Saved data entries:

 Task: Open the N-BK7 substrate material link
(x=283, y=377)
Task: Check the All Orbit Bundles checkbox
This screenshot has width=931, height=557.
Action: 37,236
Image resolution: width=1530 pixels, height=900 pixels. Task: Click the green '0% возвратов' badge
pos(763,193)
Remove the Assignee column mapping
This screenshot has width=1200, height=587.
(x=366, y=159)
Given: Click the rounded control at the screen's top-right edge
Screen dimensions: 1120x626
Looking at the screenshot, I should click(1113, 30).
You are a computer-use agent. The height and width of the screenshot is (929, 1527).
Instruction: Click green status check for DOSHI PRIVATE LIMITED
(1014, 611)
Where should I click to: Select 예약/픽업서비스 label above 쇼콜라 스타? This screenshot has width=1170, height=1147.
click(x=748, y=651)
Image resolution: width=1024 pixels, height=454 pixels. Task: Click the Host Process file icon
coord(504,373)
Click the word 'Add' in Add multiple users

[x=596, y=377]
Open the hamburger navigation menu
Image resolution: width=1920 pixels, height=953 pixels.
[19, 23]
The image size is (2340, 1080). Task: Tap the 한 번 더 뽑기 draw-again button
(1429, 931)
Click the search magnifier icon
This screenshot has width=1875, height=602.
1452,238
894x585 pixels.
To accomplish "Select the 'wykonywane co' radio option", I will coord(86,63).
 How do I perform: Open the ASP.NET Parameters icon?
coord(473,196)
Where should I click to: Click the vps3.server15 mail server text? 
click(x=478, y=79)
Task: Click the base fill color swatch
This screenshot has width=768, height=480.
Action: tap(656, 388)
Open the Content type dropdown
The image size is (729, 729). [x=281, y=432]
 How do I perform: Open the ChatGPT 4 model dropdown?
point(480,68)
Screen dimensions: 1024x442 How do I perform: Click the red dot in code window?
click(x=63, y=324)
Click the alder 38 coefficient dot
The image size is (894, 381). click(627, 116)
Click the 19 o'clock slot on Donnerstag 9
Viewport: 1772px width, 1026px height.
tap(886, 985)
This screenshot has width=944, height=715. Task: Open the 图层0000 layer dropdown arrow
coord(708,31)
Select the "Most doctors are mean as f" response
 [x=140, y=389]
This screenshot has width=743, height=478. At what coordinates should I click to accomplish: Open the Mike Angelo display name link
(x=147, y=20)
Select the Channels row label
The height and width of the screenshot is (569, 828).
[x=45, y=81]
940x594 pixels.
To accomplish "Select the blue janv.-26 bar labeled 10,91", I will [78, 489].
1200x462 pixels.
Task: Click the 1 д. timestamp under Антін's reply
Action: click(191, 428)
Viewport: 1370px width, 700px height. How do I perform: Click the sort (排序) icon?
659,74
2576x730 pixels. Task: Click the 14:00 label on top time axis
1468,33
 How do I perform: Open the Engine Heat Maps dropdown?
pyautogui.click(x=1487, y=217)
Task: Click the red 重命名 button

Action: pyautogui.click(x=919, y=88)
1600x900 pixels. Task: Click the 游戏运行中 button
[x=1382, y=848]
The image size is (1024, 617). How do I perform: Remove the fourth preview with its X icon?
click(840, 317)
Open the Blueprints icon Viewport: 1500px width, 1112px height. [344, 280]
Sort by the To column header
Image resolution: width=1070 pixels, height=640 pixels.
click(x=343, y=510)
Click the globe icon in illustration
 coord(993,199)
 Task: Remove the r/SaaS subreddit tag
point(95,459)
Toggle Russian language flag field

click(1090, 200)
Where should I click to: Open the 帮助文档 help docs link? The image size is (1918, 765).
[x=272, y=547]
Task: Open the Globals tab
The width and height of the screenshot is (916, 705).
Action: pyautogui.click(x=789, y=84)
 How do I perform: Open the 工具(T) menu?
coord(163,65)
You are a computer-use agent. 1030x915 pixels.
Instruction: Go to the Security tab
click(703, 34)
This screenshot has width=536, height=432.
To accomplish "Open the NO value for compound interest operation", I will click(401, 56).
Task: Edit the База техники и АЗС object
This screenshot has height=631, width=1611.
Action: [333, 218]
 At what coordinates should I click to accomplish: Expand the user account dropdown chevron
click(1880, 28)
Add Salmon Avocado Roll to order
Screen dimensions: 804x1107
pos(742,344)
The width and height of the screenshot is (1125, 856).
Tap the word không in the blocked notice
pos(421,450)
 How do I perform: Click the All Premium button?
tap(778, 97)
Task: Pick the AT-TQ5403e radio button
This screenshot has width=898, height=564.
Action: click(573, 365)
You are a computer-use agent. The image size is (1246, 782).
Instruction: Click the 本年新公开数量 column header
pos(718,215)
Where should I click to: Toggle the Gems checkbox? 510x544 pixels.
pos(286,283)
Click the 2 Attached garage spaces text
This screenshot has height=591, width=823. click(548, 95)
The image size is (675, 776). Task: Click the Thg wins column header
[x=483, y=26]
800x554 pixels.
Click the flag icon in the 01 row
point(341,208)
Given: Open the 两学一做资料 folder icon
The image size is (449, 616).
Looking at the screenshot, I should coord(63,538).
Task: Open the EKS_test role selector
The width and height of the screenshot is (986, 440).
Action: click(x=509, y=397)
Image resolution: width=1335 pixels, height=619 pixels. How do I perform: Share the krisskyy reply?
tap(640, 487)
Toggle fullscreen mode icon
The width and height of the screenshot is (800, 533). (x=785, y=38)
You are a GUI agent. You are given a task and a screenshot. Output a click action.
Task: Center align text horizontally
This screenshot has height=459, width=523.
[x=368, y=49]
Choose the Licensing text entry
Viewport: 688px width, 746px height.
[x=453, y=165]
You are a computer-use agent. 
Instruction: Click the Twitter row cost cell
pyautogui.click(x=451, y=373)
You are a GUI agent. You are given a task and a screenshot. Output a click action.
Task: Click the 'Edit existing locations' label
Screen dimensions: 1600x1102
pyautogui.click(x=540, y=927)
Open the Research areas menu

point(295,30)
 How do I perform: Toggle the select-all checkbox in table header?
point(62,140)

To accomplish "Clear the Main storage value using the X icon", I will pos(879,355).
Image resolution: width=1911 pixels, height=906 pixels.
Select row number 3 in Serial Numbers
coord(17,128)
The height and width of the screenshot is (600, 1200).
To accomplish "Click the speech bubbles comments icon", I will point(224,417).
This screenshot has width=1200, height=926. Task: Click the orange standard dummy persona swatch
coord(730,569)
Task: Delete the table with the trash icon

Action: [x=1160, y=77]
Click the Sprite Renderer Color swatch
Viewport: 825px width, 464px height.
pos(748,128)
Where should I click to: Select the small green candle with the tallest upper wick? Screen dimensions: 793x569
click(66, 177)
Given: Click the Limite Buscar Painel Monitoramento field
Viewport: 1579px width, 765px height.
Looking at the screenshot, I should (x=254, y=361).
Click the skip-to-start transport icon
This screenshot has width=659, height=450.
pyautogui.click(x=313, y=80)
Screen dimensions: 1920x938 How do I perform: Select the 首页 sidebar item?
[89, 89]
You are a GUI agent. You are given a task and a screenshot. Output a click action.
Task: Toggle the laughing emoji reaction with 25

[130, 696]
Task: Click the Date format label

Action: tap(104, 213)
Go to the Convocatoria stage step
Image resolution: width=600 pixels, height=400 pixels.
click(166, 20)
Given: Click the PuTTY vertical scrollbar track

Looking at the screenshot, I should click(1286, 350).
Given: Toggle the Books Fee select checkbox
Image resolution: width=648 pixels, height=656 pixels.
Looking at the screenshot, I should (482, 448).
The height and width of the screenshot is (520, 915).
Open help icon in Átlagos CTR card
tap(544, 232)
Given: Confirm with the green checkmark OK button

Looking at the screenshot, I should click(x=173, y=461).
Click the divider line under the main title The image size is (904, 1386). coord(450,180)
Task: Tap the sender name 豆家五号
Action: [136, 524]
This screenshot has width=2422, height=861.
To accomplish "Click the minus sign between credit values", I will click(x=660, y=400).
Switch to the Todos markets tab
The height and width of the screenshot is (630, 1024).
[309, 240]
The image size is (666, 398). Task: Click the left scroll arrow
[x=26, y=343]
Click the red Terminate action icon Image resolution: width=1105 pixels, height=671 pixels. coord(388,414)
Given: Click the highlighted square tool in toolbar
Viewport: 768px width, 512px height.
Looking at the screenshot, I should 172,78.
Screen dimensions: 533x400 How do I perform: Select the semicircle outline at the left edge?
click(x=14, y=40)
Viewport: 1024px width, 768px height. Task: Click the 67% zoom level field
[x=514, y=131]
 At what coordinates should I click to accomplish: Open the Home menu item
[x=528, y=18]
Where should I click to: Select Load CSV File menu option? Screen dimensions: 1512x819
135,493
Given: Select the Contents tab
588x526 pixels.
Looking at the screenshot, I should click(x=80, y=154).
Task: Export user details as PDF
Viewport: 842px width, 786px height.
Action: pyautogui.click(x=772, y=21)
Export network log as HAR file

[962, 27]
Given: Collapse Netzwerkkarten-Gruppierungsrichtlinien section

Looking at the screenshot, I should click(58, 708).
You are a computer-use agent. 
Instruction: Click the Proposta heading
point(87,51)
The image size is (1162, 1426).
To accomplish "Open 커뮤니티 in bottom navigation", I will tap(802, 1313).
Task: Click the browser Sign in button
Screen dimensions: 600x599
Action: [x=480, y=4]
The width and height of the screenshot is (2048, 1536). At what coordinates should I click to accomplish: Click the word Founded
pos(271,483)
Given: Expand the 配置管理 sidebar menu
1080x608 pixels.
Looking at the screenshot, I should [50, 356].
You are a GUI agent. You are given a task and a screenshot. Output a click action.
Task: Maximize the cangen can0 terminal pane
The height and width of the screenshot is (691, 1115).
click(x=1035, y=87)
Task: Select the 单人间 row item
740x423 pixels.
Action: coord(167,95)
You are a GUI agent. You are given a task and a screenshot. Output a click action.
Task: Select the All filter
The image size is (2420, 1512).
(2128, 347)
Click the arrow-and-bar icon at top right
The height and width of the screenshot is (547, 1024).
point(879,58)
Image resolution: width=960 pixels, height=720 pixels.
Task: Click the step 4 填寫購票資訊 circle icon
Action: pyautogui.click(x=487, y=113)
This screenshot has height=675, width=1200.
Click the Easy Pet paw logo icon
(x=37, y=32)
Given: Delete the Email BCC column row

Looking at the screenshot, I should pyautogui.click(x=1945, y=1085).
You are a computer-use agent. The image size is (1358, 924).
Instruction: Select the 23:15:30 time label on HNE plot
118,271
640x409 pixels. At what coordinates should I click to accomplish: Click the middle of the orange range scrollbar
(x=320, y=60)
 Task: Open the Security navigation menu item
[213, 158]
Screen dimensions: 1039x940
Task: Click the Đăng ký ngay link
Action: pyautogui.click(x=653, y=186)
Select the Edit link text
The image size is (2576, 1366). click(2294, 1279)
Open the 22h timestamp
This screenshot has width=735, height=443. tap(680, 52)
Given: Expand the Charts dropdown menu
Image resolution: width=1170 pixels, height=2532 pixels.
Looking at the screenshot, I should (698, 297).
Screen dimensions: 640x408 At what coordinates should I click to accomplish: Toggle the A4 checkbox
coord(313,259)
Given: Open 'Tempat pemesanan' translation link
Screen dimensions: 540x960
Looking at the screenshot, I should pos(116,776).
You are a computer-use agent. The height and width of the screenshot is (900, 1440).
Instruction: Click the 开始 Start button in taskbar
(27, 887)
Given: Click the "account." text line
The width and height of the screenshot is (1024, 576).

- **Problem requirements**
Going back over the entries above, copy word for word every line from the one that has "Given: Select the Contents tab" on through the one that has "Task: Maximize the cangen can0 terminal pane".

- **Output for this task**
Given: Select the Contents tab
588x526 pixels.
Looking at the screenshot, I should click(x=80, y=154).
Task: Export user details as PDF
Viewport: 842px width, 786px height.
Action: pyautogui.click(x=772, y=21)
Export network log as HAR file

[962, 27]
Given: Collapse Netzwerkkarten-Gruppierungsrichtlinien section

Looking at the screenshot, I should click(58, 708).
You are a computer-use agent. 
Instruction: Click the Proposta heading
point(87,51)
The image size is (1162, 1426).
To accomplish "Open 커뮤니티 in bottom navigation", I will tap(802, 1313).
Task: Click the browser Sign in button
Screen dimensions: 600x599
Action: [x=480, y=4]
The width and height of the screenshot is (2048, 1536). At what coordinates should I click to accomplish: Click the word Founded
pos(271,483)
Given: Expand the 配置管理 sidebar menu
1080x608 pixels.
Looking at the screenshot, I should [50, 356].
You are a GUI agent. You are given a task and a screenshot. Output a click action.
Task: Maximize the cangen can0 terminal pane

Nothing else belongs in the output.